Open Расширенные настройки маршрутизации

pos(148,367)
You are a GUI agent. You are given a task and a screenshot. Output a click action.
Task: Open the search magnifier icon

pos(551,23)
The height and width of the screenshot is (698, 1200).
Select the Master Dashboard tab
################
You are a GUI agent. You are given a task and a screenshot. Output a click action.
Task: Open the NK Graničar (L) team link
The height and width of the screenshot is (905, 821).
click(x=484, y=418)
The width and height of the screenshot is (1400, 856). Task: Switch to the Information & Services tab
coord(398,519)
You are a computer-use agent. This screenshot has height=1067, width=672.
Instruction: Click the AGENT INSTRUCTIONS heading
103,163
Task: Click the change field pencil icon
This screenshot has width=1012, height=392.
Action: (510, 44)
################
The problem: Arrange as a numbered list the lines of the listing above, beginning with the line containing "Task: Click the change field pencil icon" and continuing through the line containing "Action: (510, 44)", omitting any blank lines.

Exercise answer:
1. Task: Click the change field pencil icon
2. This screenshot has width=1012, height=392.
3. Action: (510, 44)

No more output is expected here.